Would you repeat all the lines below, exactly as they stand?

▼

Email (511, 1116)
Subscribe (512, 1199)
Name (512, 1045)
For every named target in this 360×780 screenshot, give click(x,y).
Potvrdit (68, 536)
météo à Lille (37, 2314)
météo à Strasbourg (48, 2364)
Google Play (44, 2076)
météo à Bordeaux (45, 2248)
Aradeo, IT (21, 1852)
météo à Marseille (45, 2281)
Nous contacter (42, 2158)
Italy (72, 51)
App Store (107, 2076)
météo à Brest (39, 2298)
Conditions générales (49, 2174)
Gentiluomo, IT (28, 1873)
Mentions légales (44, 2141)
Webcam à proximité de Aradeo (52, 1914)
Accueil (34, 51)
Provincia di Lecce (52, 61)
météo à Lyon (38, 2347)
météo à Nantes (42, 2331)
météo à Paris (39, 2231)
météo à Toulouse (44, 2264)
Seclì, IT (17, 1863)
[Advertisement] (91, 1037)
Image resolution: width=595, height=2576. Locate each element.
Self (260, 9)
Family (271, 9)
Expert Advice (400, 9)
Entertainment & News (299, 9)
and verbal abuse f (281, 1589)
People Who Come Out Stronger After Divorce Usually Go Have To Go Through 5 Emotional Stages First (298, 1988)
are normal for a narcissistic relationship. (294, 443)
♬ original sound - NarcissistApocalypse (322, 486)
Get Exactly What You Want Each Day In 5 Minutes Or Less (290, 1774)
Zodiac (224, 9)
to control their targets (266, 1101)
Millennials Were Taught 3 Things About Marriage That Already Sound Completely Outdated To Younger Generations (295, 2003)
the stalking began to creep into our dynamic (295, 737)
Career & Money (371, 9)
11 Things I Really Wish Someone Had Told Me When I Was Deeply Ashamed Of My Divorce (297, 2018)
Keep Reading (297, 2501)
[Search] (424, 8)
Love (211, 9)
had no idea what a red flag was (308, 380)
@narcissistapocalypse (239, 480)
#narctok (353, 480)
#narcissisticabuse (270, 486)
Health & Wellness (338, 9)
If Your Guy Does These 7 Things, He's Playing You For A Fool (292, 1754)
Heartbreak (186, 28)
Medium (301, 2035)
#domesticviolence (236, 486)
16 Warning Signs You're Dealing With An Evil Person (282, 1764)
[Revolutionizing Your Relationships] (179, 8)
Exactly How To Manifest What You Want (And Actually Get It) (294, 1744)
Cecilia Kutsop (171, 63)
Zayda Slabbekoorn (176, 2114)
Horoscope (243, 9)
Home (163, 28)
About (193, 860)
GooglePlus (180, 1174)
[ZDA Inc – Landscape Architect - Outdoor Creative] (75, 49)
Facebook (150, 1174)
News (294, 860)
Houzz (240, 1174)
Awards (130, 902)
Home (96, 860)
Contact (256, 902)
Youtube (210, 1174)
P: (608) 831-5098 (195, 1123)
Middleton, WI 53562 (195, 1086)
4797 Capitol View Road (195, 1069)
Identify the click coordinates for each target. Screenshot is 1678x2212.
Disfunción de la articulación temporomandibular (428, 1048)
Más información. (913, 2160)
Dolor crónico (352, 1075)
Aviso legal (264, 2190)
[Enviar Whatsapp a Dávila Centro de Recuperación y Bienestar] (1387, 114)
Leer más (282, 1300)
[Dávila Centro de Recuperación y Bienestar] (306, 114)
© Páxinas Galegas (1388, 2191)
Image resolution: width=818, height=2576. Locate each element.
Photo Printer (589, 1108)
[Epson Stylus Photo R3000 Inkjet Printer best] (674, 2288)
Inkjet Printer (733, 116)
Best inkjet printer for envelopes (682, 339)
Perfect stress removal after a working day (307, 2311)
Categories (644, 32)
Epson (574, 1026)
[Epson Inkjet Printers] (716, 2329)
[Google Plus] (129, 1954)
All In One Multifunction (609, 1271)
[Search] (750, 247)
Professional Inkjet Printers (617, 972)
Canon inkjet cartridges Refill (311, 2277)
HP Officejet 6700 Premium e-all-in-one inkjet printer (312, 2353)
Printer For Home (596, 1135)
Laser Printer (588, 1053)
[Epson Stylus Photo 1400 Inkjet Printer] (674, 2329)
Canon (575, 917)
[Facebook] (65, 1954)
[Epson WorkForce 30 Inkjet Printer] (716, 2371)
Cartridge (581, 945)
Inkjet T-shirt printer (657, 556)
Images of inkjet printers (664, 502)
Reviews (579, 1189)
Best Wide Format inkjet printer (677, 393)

▲

● **Written solution**:
Email (511, 1116)
Subscribe (512, 1199)
Name (512, 1045)
For every named target in this 360×780 screenshot, give click(x,y).
Potvrdit (68, 536)
météo à Lille (37, 2314)
météo à Strasbourg (48, 2364)
Google Play (44, 2076)
météo à Bordeaux (45, 2248)
Aradeo, IT (21, 1852)
météo à Marseille (45, 2281)
Nous contacter (42, 2158)
Italy (72, 51)
App Store (107, 2076)
météo à Brest (39, 2298)
Conditions générales (49, 2174)
Gentiluomo, IT (28, 1873)
Mentions légales (44, 2141)
Webcam à proximité de Aradeo (52, 1914)
Accueil (34, 51)
Provincia di Lecce (52, 61)
météo à Lyon (38, 2347)
météo à Nantes (42, 2331)
météo à Paris (39, 2231)
météo à Toulouse (44, 2264)
Seclì, IT (17, 1863)
[Advertisement] (91, 1037)
Image resolution: width=595, height=2576. Locate each element.
Self (260, 9)
Family (271, 9)
Expert Advice (400, 9)
Entertainment & News (299, 9)
and verbal abuse f (281, 1589)
People Who Come Out Stronger After Divorce Usually Go Have To Go Through 5 Emotional Stages First (298, 1988)
are normal for a narcissistic relationship. (294, 443)
♬ original sound - NarcissistApocalypse (322, 486)
Get Exactly What You Want Each Day In 5 Minutes Or Less (290, 1774)
Zodiac (224, 9)
to control their targets (266, 1101)
Millennials Were Taught 3 Things About Marriage That Already Sound Completely Outdated To Younger Generations (295, 2003)
the stalking began to creep into our dynamic (295, 737)
Career & Money (371, 9)
11 Things I Really Wish Someone Had Told Me When I Was Deeply Ashamed Of My Divorce (297, 2018)
Keep Reading (297, 2501)
[Search] (424, 8)
Love (211, 9)
had no idea what a red flag was (308, 380)
@narcissistapocalypse (239, 480)
#narctok (353, 480)
#narcissisticabuse (270, 486)
Health & Wellness (338, 9)
If Your Guy Does These 7 Things, He's Playing You For A Fool (292, 1754)
Heartbreak (186, 28)
Medium (301, 2035)
#domesticviolence (236, 486)
16 Warning Signs You're Dealing With An Evil Person (282, 1764)
[Revolutionizing Your Relationships] (179, 8)
Exactly How To Manifest What You Want (And Actually Get It) (294, 1744)
Cecilia Kutsop (171, 63)
Zayda Slabbekoorn (176, 2114)
Horoscope (243, 9)
Home (163, 28)
About (193, 860)
GooglePlus (180, 1174)
[ZDA Inc – Landscape Architect - Outdoor Creative] (75, 49)
Facebook (150, 1174)
News (294, 860)
Houzz (240, 1174)
Awards (130, 902)
Home (96, 860)
Contact (256, 902)
Youtube (210, 1174)
P: (608) 831-5098 (195, 1123)
Middleton, WI 53562 (195, 1086)
4797 Capitol View Road (195, 1069)
Identify the click coordinates for each target. Screenshot is 1678x2212.
Disfunción de la articulación temporomandibular (428, 1048)
Más información. (913, 2160)
Dolor crónico (352, 1075)
Aviso legal (264, 2190)
[Enviar Whatsapp a Dávila Centro de Recuperación y Bienestar] (1387, 114)
Leer más (282, 1300)
[Dávila Centro de Recuperación y Bienestar] (306, 114)
© Páxinas Galegas (1388, 2191)
Image resolution: width=818, height=2576. Locate each element.
Photo Printer (589, 1108)
[Epson Stylus Photo R3000 Inkjet Printer best] (674, 2288)
Inkjet Printer (733, 116)
Best inkjet printer for envelopes (682, 339)
Perfect stress removal after a working day (307, 2311)
Categories (644, 32)
Epson (574, 1026)
[Epson Inkjet Printers] (716, 2329)
[Google Plus] (129, 1954)
All In One Multifunction (609, 1271)
[Search] (750, 247)
Professional Inkjet Printers (617, 972)
Canon inkjet cartridges Refill (311, 2277)
HP Officejet 6700 Premium e-all-in-one inkjet printer (312, 2353)
Printer For Home (596, 1135)
Laser Printer (588, 1053)
[Epson Stylus Photo 1400 Inkjet Printer] (674, 2329)
Canon (575, 917)
[Facebook] (65, 1954)
[Epson WorkForce 30 Inkjet Printer] (716, 2371)
Cartridge (581, 945)
Inkjet T-shirt printer (657, 556)
Images of inkjet printers (664, 502)
Reviews (579, 1189)
Best Wide Format inkjet printer (677, 393)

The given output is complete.